• 19 novembre 2015 - Par bernarddarmon

    Origine :

    Après la chute du mur de Berlin, un occident arrogant a pensé que le Monde lui appartenait.
    Les USA en tête, les « stratèges » ont estimé qu’à la suite de l’effondrement de « l’ennemi soviétique »,  plus aucune résistance ne serait en mesure de stopper leur impérialisme économique.
    C’est ainsi que furent déclarées des guerres en Irak, au Kosovo, en Afghanistan, en Lybie et bien entendu en Syrie.
    Nous étions peu nombreux alors, à nous élever contre ces interventions armées qui mettaient à bas des régimes autoritaires pour les remplacer par des sbires fantoches à la solde des puissances occupantes.
    Il ne fallait pas être prophète pour comprendre que les populations n’abdiqueraient jamais devant ce néo-colonialisme. Et d’occupations en répressions, en passant par corruptions et manipulations, sont nés des monstres tels qu’Al Qaïda et l’Etat Islamique.

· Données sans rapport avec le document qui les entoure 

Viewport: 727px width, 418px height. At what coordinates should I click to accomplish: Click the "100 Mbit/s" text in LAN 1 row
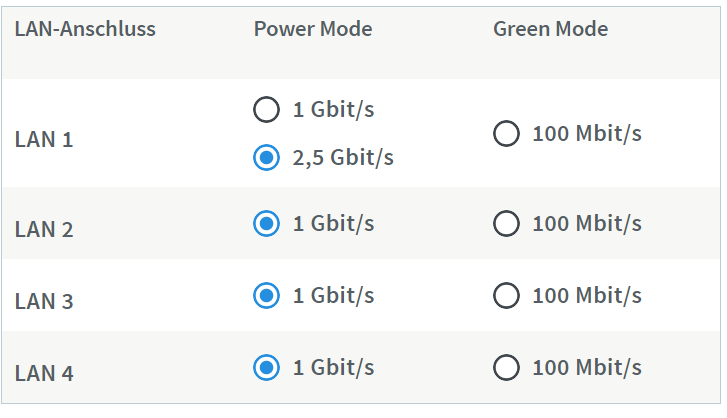586,134
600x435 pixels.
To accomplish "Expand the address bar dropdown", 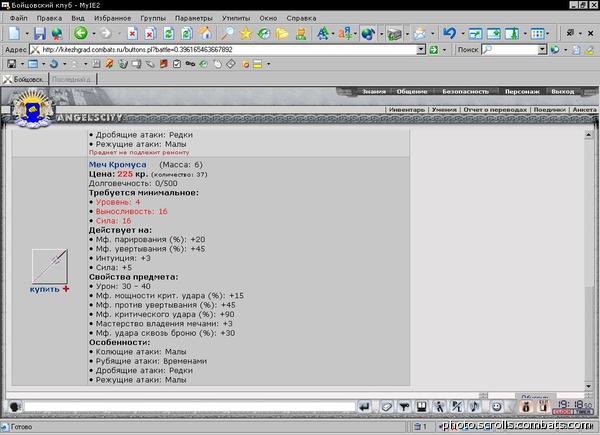I will point(421,50).
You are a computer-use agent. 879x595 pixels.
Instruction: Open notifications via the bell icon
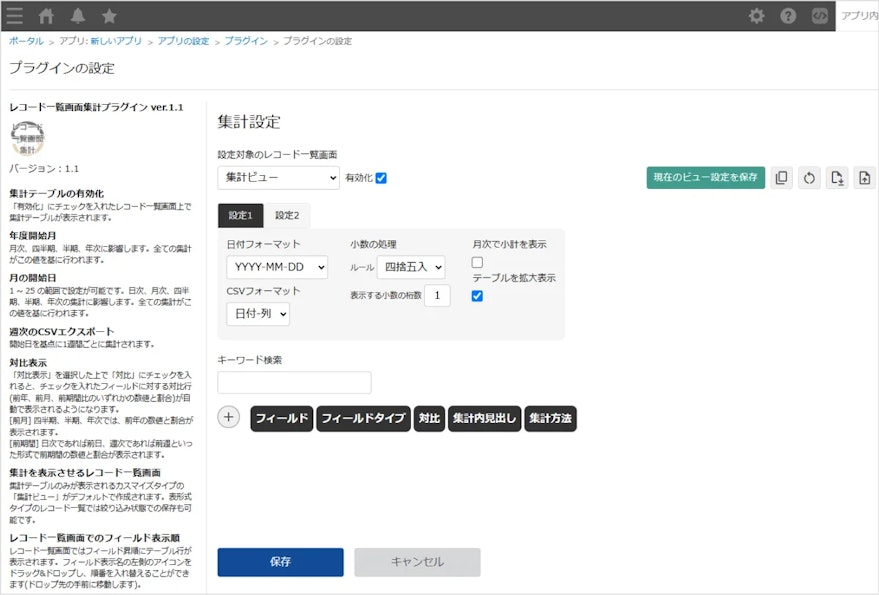click(x=77, y=15)
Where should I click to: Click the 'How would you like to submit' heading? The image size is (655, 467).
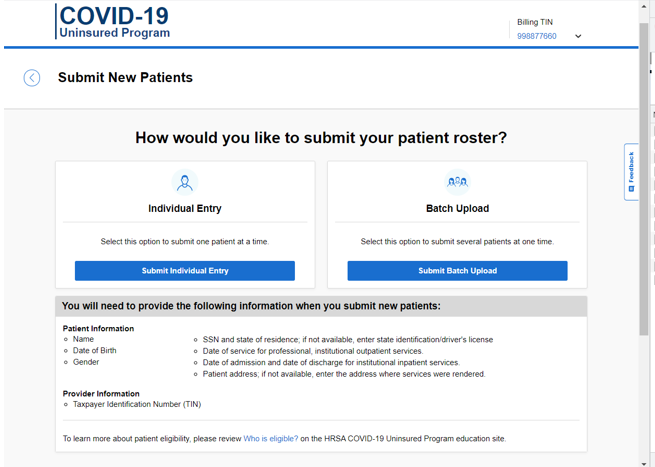pos(321,138)
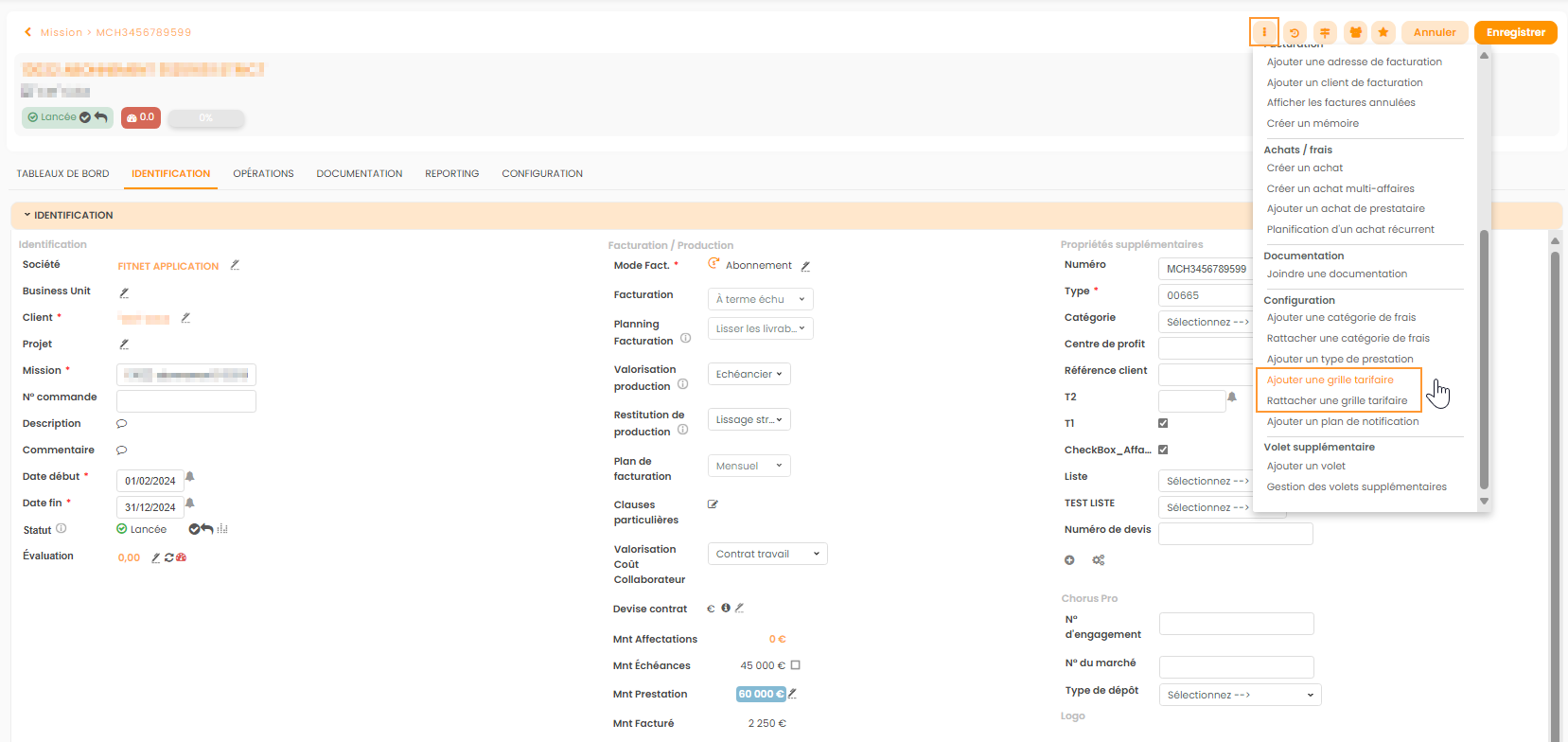Screen dimensions: 1568x742
Task: Open the Type de dépôt dropdown
Action: (1240, 695)
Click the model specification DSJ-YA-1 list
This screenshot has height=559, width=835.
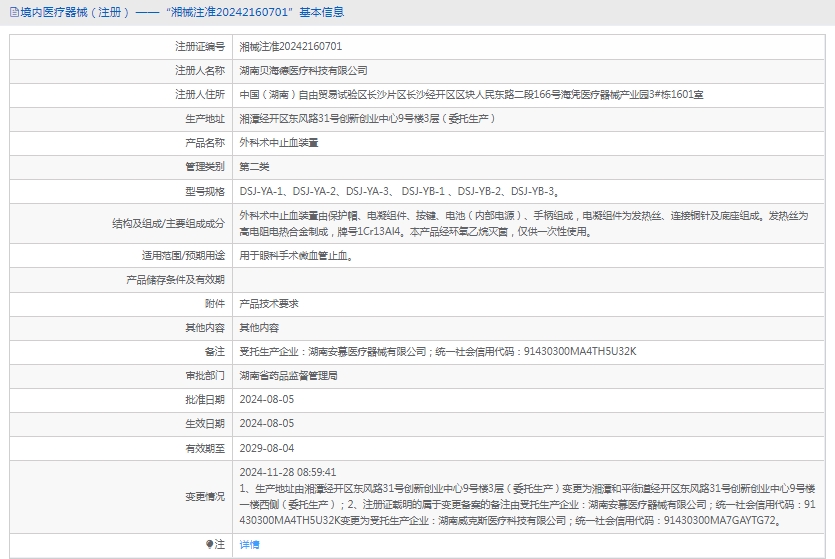(399, 191)

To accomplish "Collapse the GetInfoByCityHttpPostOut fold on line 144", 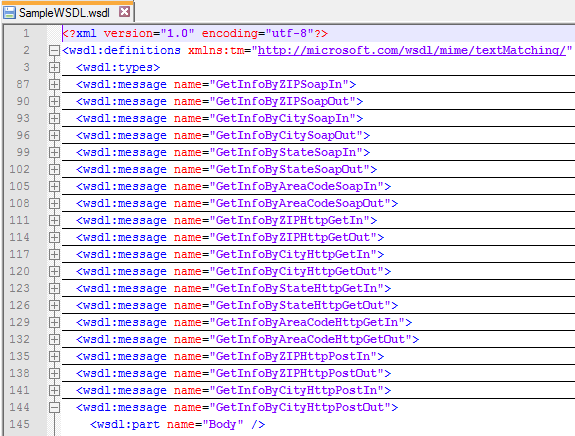I will point(54,407).
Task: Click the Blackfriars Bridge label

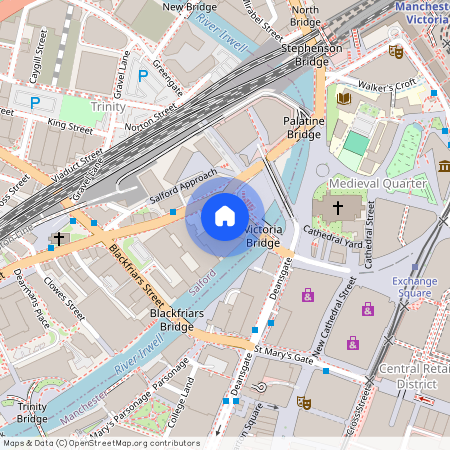Action: pos(177,320)
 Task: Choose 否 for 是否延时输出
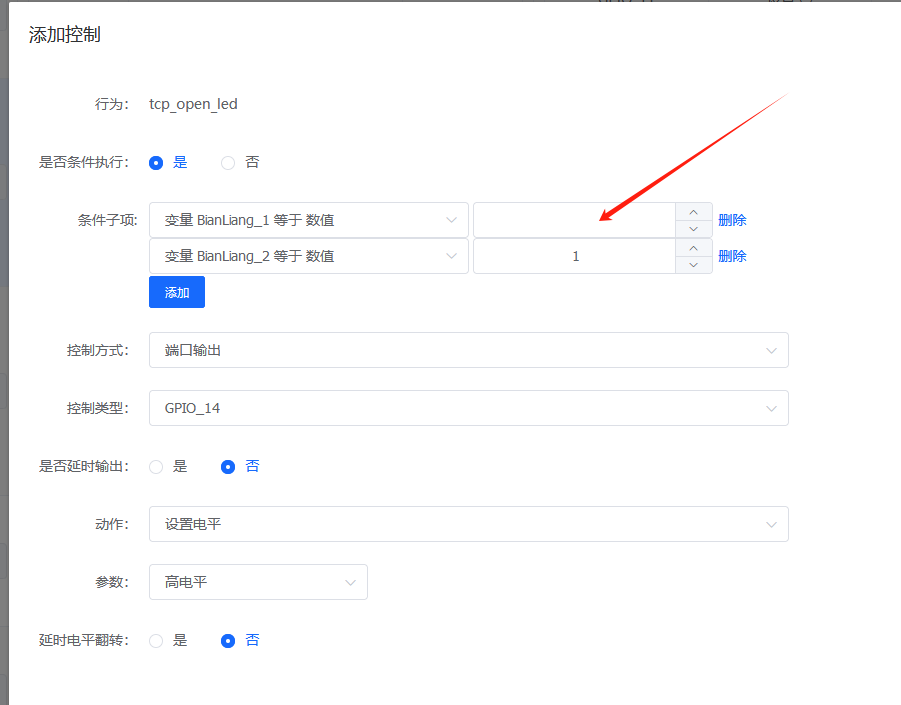coord(228,466)
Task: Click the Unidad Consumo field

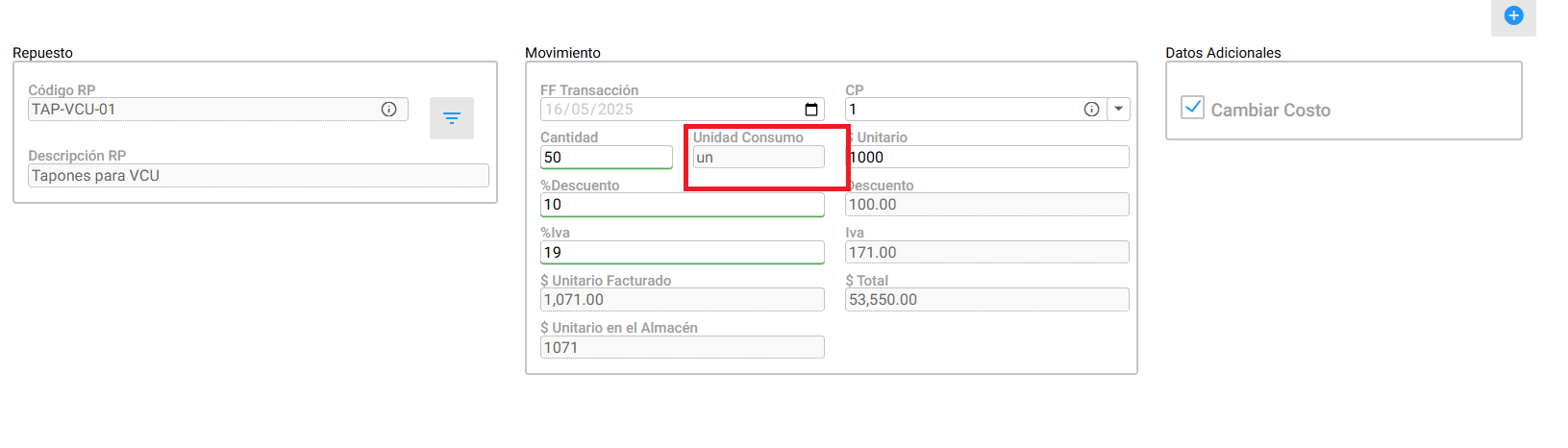Action: [759, 158]
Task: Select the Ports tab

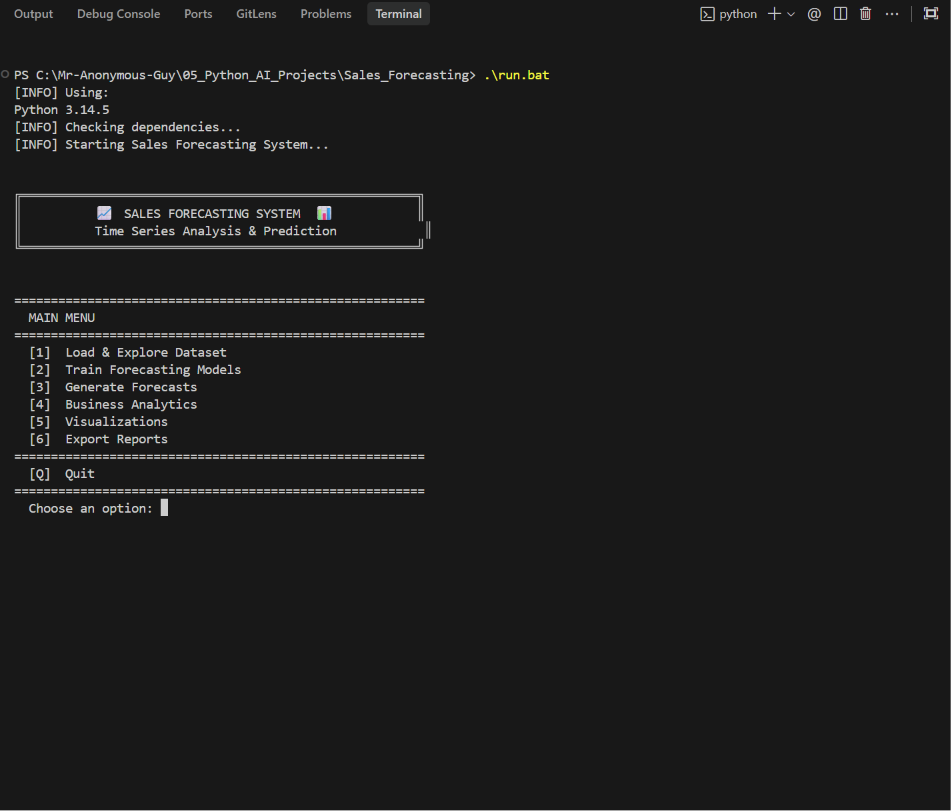Action: 198,14
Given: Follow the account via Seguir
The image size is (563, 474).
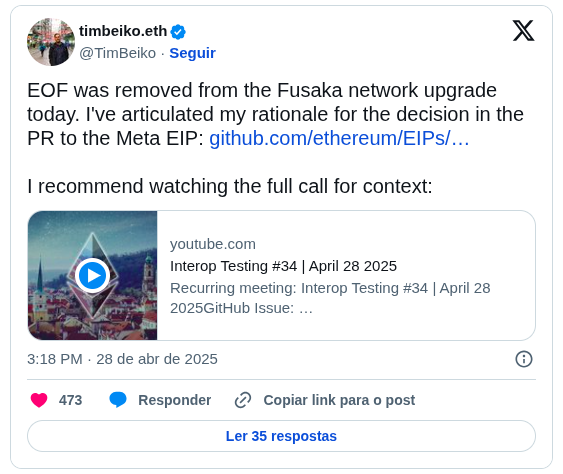Looking at the screenshot, I should pos(192,53).
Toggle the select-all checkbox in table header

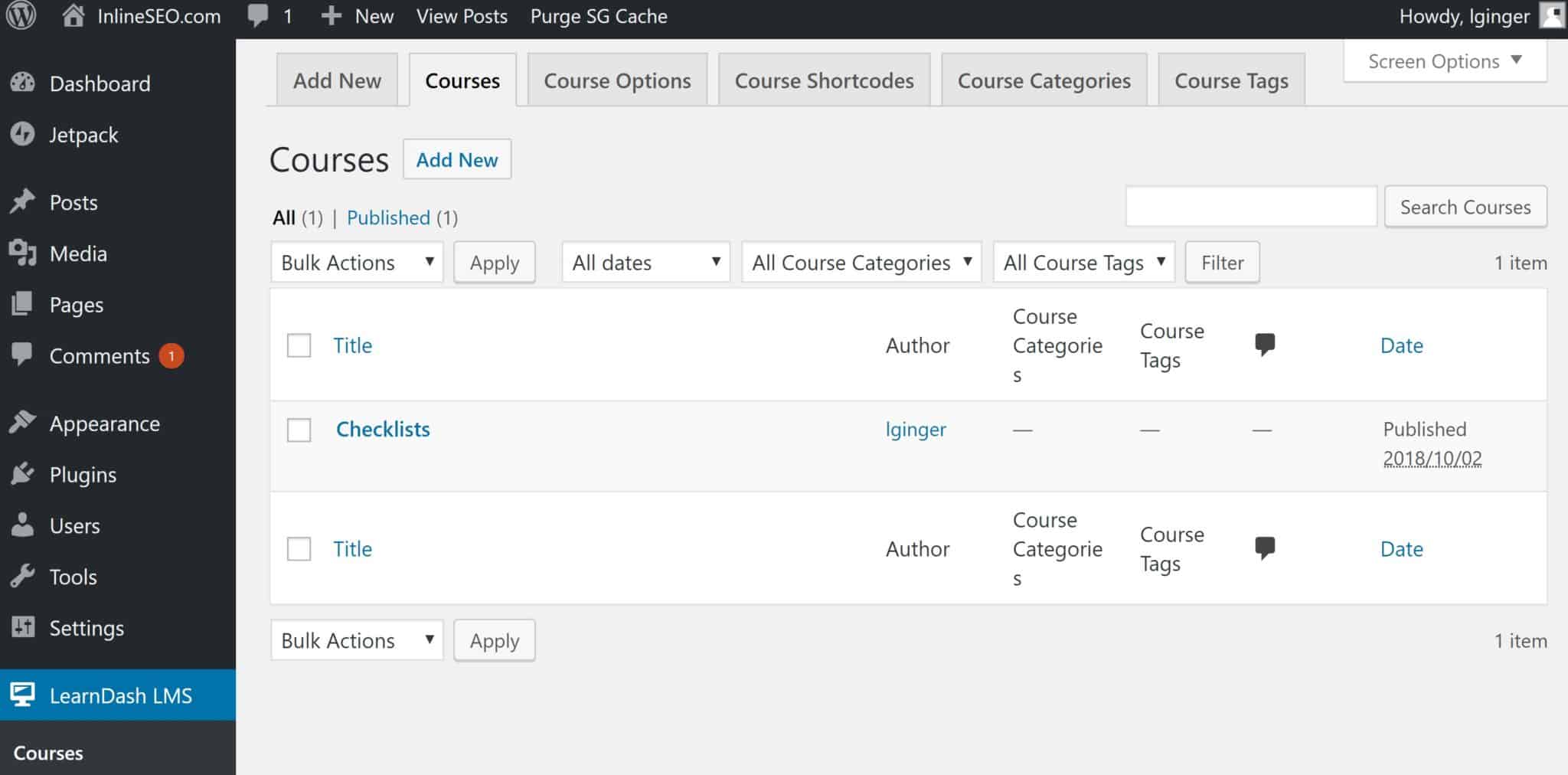(299, 345)
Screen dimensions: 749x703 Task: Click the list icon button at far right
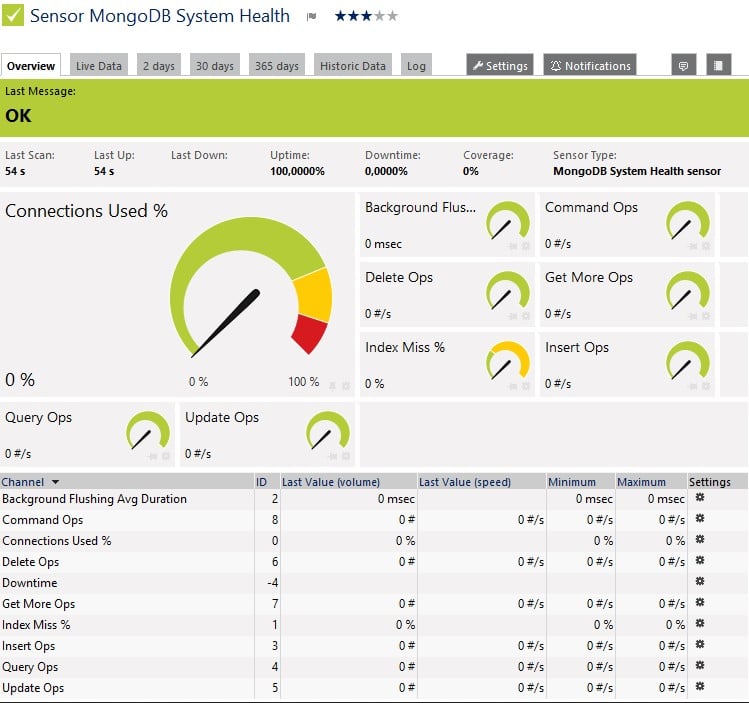(x=716, y=66)
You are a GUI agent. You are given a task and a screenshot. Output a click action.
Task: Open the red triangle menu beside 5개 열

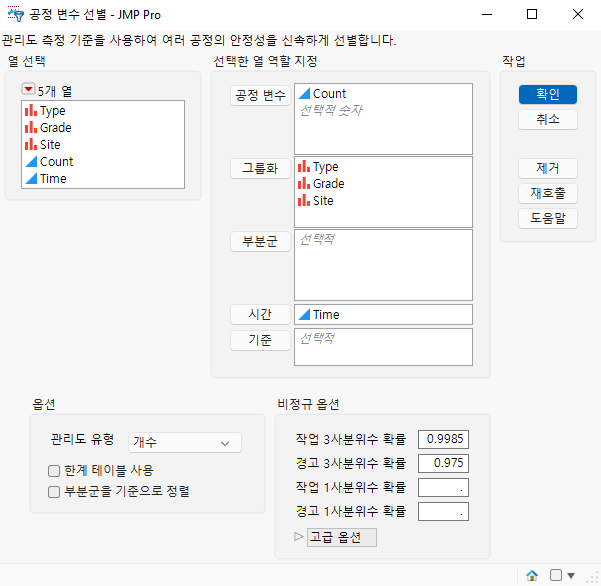28,89

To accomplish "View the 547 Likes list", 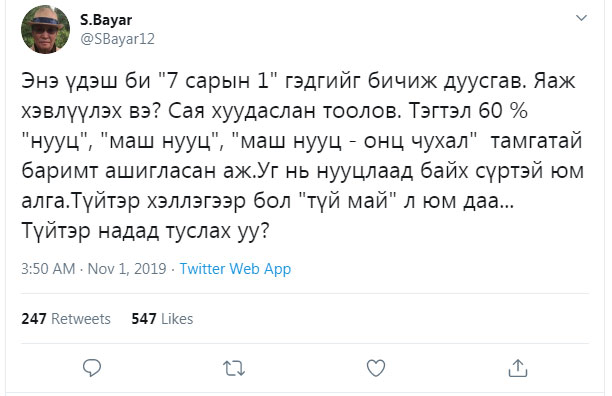I will tap(162, 319).
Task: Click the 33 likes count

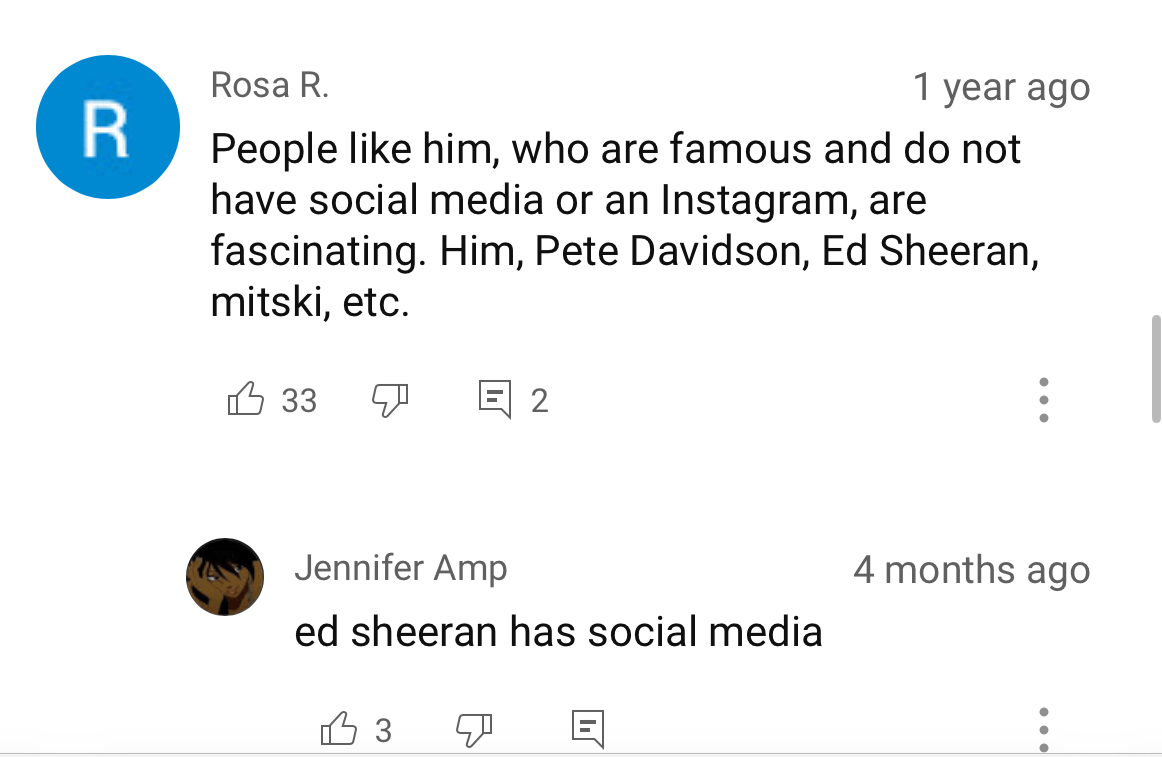Action: pos(299,401)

    Tirant profit des injustices commises, et surtout de l’incursion de ces troupes étrangères considérée comme une humiliation pour la population, les mouvements Djihadistes ont développé une idéologie diaboliquement efficace au service d’un Islam Salafiste radical qui avait été bridé avec une poigne de fer à l’époque des anciens dictateurs.
    Utilisant la guérilla et la terreur les djihadistes ont occupé le terrain et mis en échec les meilleures armées du monde.
    L’Histoire moderne regorge de victoires des « plus faibles » contre les occupants étrangers. La France a capitulé devant le FLN, les USA devant les Vietnamiens, et la Russie devant les Afghans.
    En Irak, en Lybie ou en Syrie ces armées impérialistes d’une puissance incomparable, mais menant combat au service d’intérêts économiques n’avaient aucune chance contre ceux qui se battaient au nom de Dieu avec l’appui des populations locales.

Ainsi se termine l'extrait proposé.